位點

某些限制性內切酶對同一底物的不同位點切割效率不同，這種現象被稱為內切酶的位點優勢效應。1975年，Thomas和Davis發現EcoRI並不是隨機切割λDNA分子上的5個識別位點，其中對λDNA右側位點的切割速率比中間位點快10倍。Forsblum等發現EcoRI對腺病毒-2不同位點的切割速率不同。Nath和Azzolina則發現EcoRI和HindIII對λDNA不同位點的切割速率有10倍和14倍的差別。Brown和Smith則發現HgaI對?X174某些位點的切割效率明顯要高於其它位點。Gingeras和Brooks報導，腺病毒-2上的CTCGAG序列很難被PaeR7I切割，卻很容易被PaeR7I的同裂酶XboI切割，這是一個相鄰序列影響切割效率的典型例子，CTCGAG5′末端的CT序列降低了切割效率。以上實例中，甲基化不是影響切割速率的因素。

某些酶只能切割有兩個識別序列的底物DNA分子。例如，BspMI、SfiI和NgoMIV為同源四聚體蛋白，它們結合2個識別序列，並同時切開4個磷酸二酯鍵。這些酶的底物DNA分子上必須有兩個識別位點，當只有一個識別序列時，切割就變得相當困難。這種現象雖不是很普遍，但在IIs型內切酶中還是相當常見的。這些酶通常情況下為單體，但切割兩條鏈時會很快結合形成二聚體。這些酶包括FokI、BsgI、BpmI和MboII。另外一些酶，如EcoRII和NaeI所需的兩個識別位點中，一個位點作為目標被切割，另一位點作為變構因子協助切割。對這些酶而言，第二個協助切割的位點可以在底物DNA上，也可以以寡核苷酸的形式存在。HpaII、NarI和SacII在某些底物的一些位點切割效率很低，或是乾脆無法切開，其作用機制尚不明了。

限制性內切酶的一些特性可引起位點優勢效應。例如，只有一個識別位點的質粒很難被NaeI、NarI和BspMI切開。pBR322有四個NarI識別位點，在標準條件下，1單位的NarI在1小時內可完全切開其中的兩個位點，而即使加入50單位的NarI過夜消化16小時也不能將另外的兩個位點完全切開。同樣地，pBR322的四個NaeI識別位點中，有兩個很容易被切開，第三個被切開的速率較慢，而剩下的一個最難，切割速率僅為前者的1/50。NarI和NaeI在λDNA上各有一個識別位點，但即使加大酶的用量，它們也只能部分切開λDNA。
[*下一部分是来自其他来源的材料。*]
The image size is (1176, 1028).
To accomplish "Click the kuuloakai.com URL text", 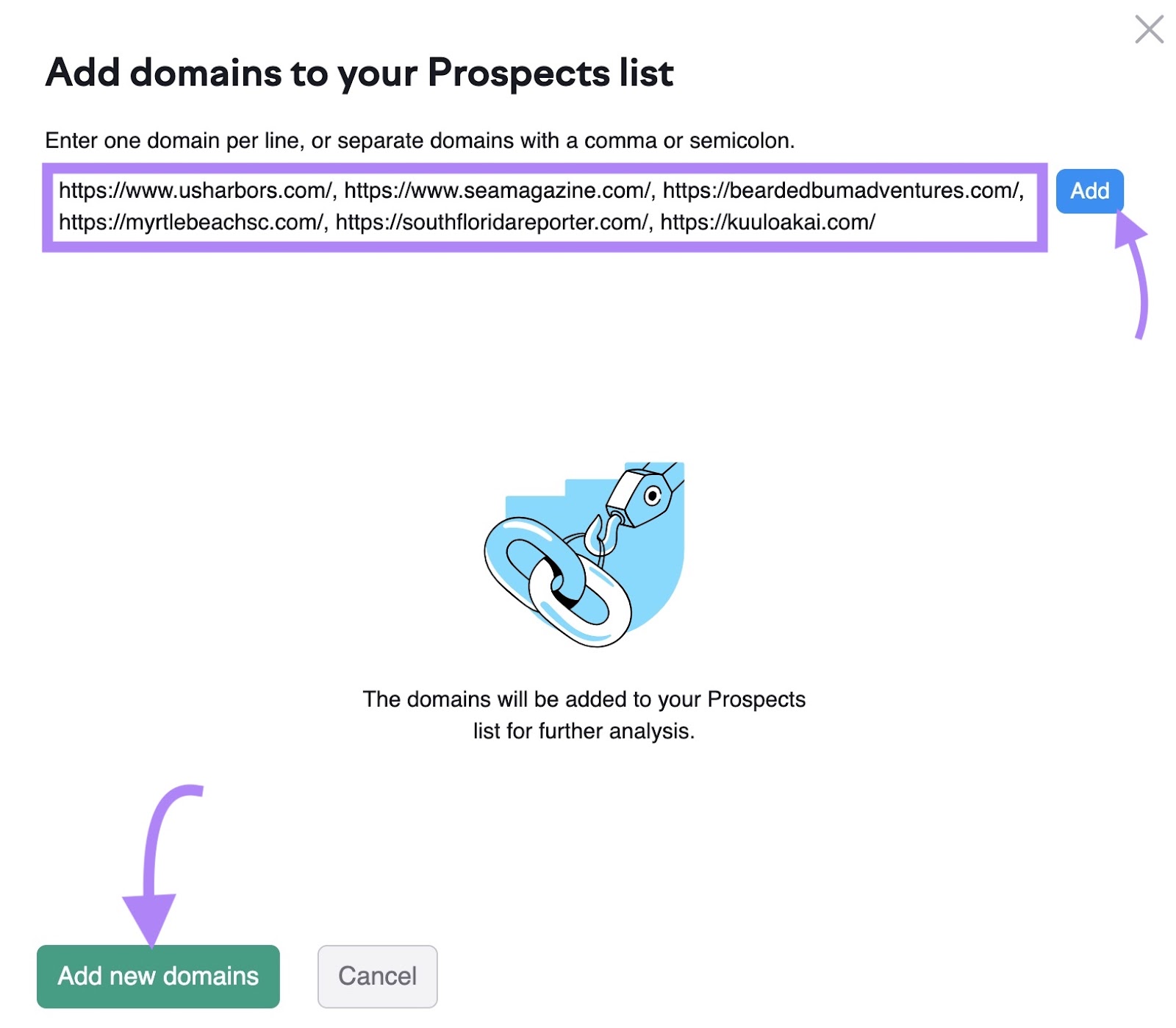I will pos(767,220).
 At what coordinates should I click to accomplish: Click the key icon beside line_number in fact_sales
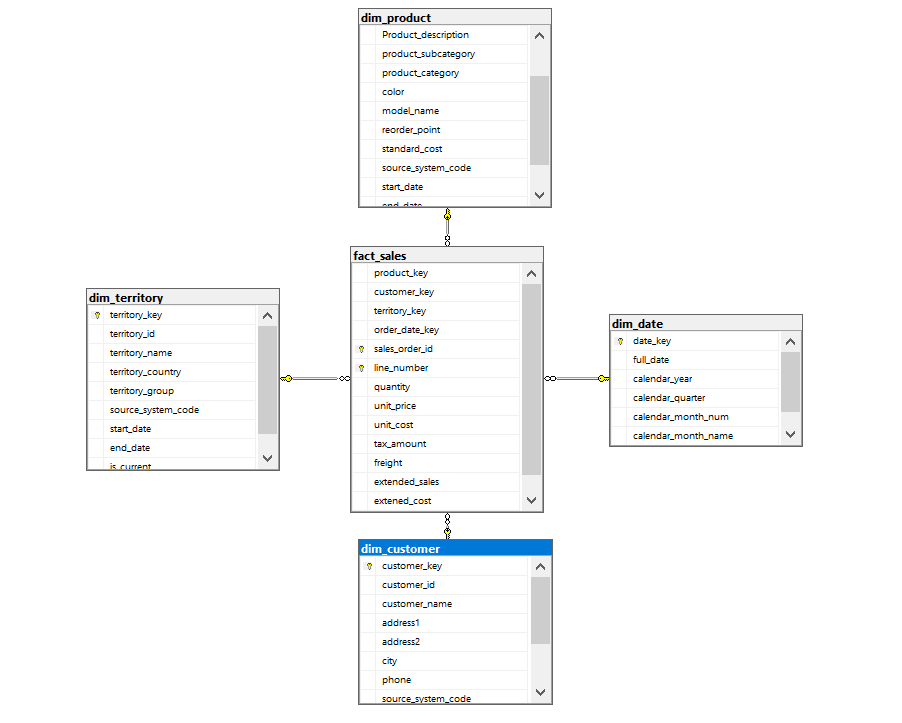(x=360, y=367)
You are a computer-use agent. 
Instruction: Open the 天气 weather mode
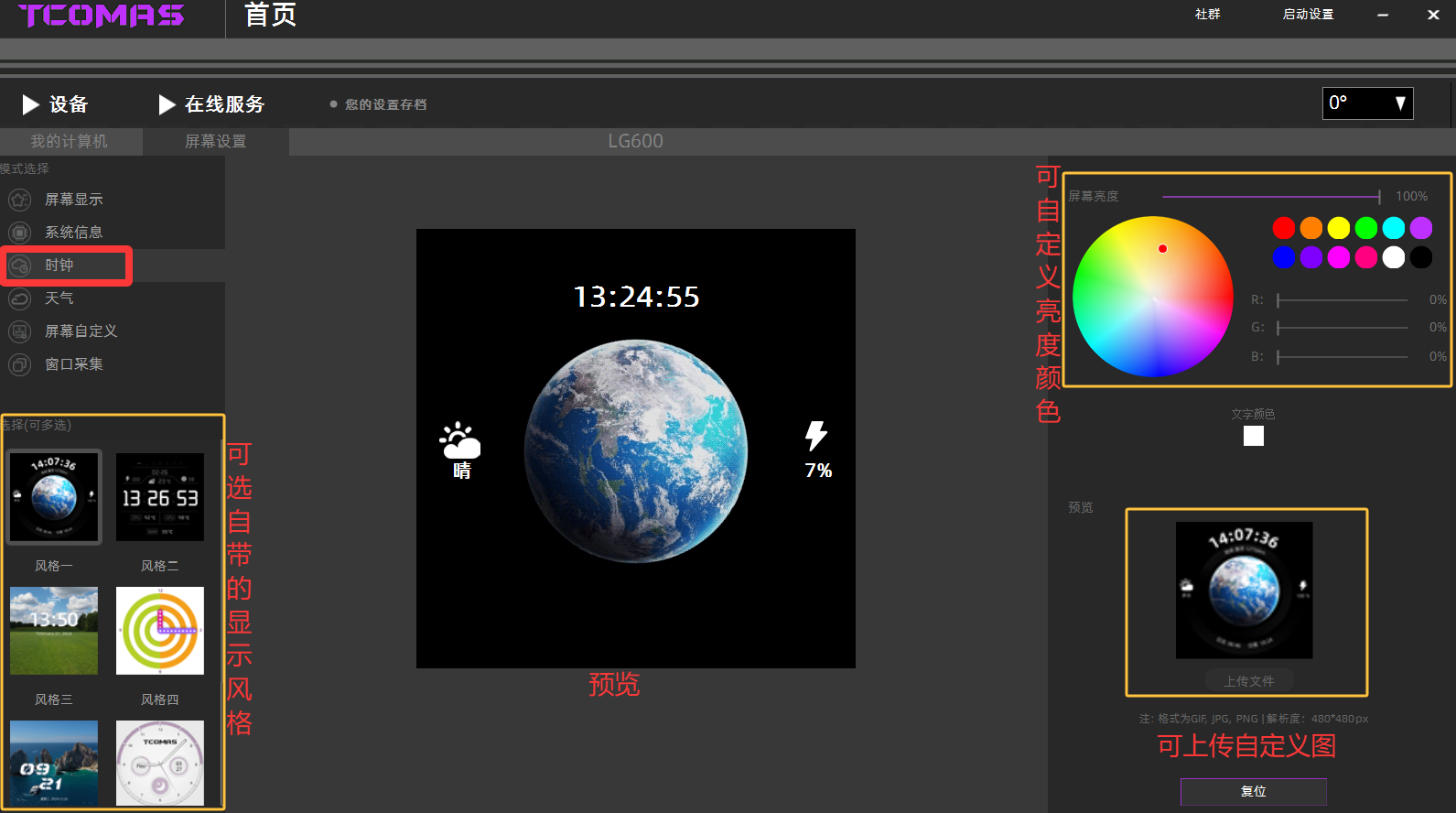(x=19, y=298)
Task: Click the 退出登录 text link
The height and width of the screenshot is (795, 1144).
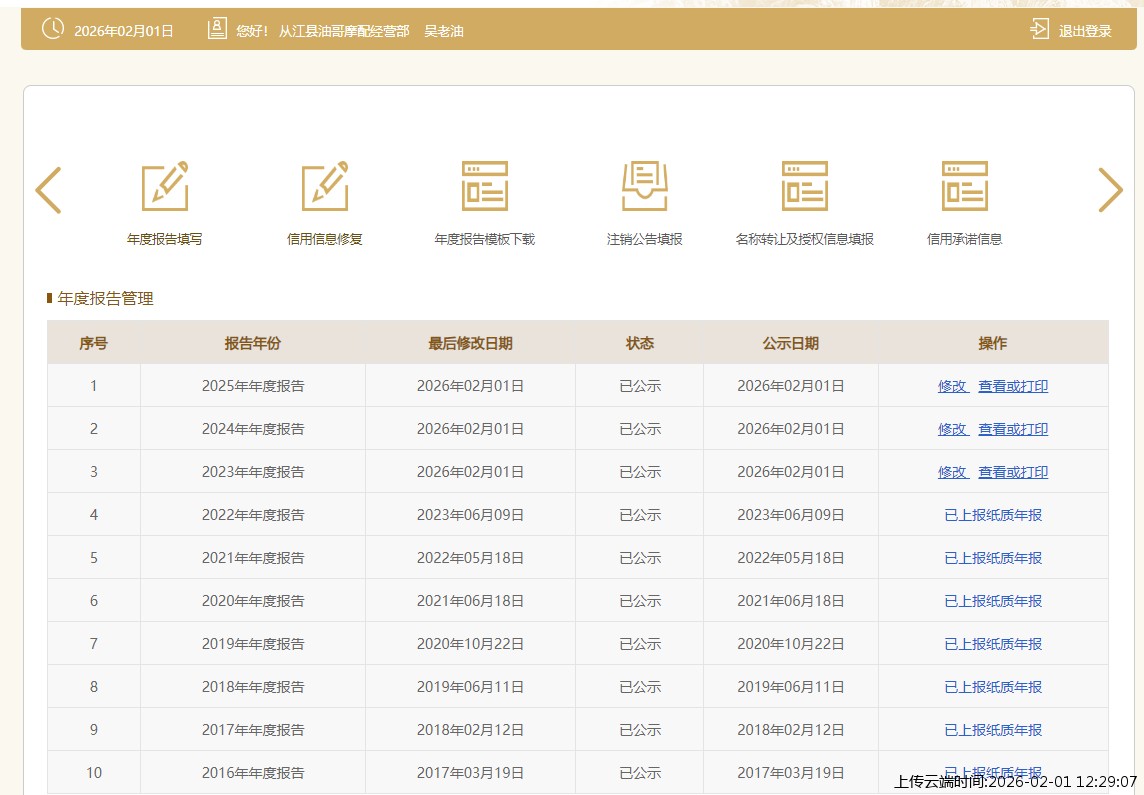Action: point(1085,31)
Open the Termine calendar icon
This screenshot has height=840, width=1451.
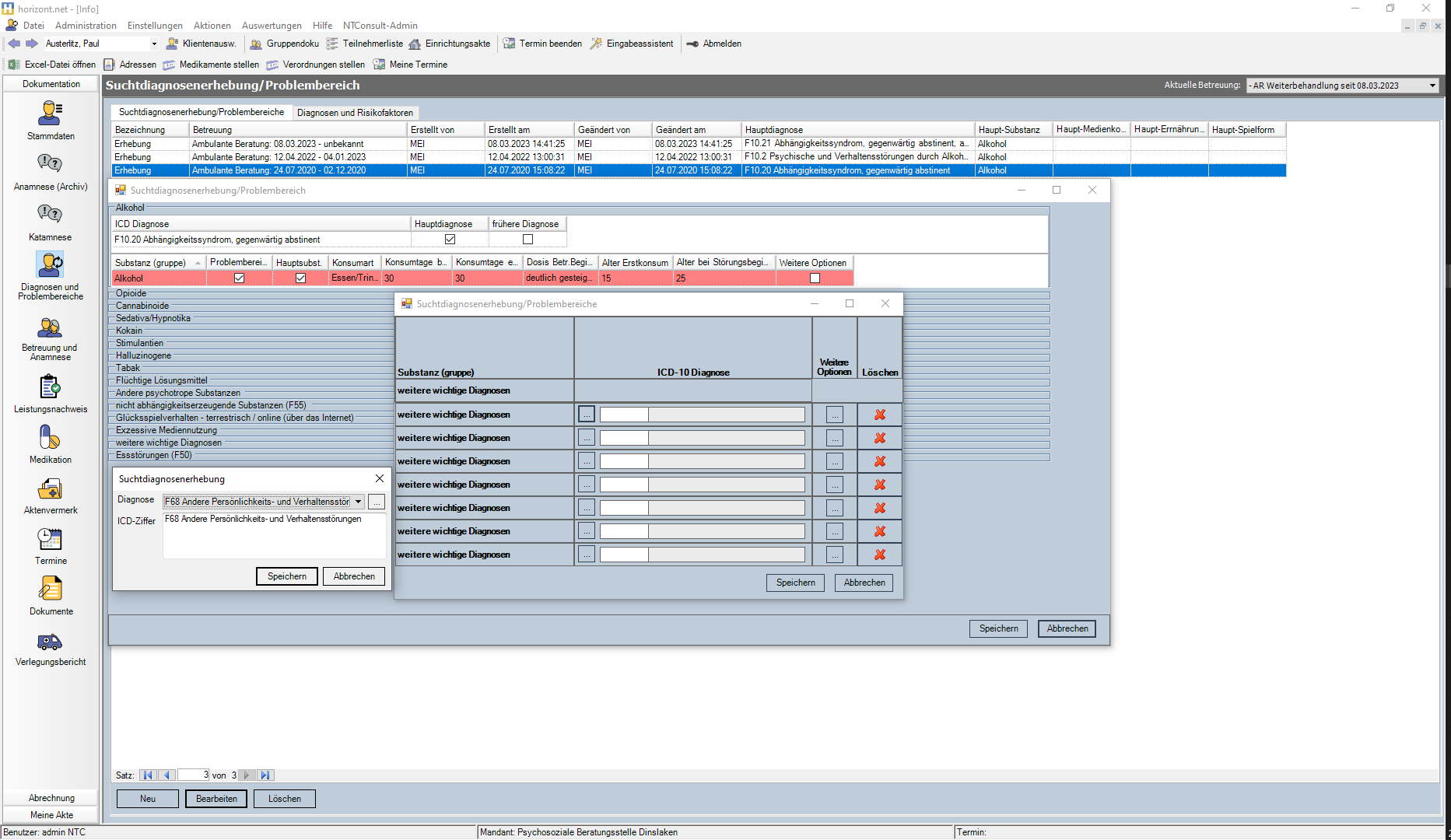50,539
SacII在λDNA上有4個識別位點，其中3個位於序列中間，這些位點的切割速率是剩下的那個靠近右末端位點(第40,386鹼基)的50倍。因此這些酶的活力單性的定義均以腺病毒-2為底物，它們在腺病毒-2上有10個以上的識別位點。例如，NarI或NaeI的活性單位定義為：50 μl反應體系，1小時內完全切割1 μg 腺病毒-2 DNA所需要的酶量。

site-specific recombination 位點特異性重組：重組的一類，只發生在特異DNA區域，有短的同源順序，重組的蛋白不是rec 系統而是int 等，如噬菌體l 的定點插入。

我們可以看到，同源重組一般都在染色體內仍按DNA序列的原來排列次序。但是在所謂位點特異性重組（site-specific recombination）中，DNA節段的相對位置發生了移動，從而得到不同的結果─DNA序列發生重排。位點特異性重組不依賴於DNA順序的同源性（雖然亦可有很短的同源序列），而依賴於能與某些酶相結合的DNA序列的存在。這些特異的酶能催化DNA鏈的斷裂和重新連線，它們能發動位點特異性重組作用.而在同源重組中，暴露出一些能與RecA這樣的蛋白質相結合的順序，從而發動交叉重組。λ噬菌體DNA能通過重組作用整合進E.coli染色體的特異位點，成為前病毒（provirus，或稱前噬菌體，prophage）。λ的整合作用有兩個特點：①這種交換是可逆的，原先存在的DNA順序全部被保存下來，並無丟失；②噬菌體和細菌的DNA之間有一段很短的同源序列，重組交換必須通過其中的一個特定的核苷酸。這兩個特點也就是位點特異性重組的共同特點。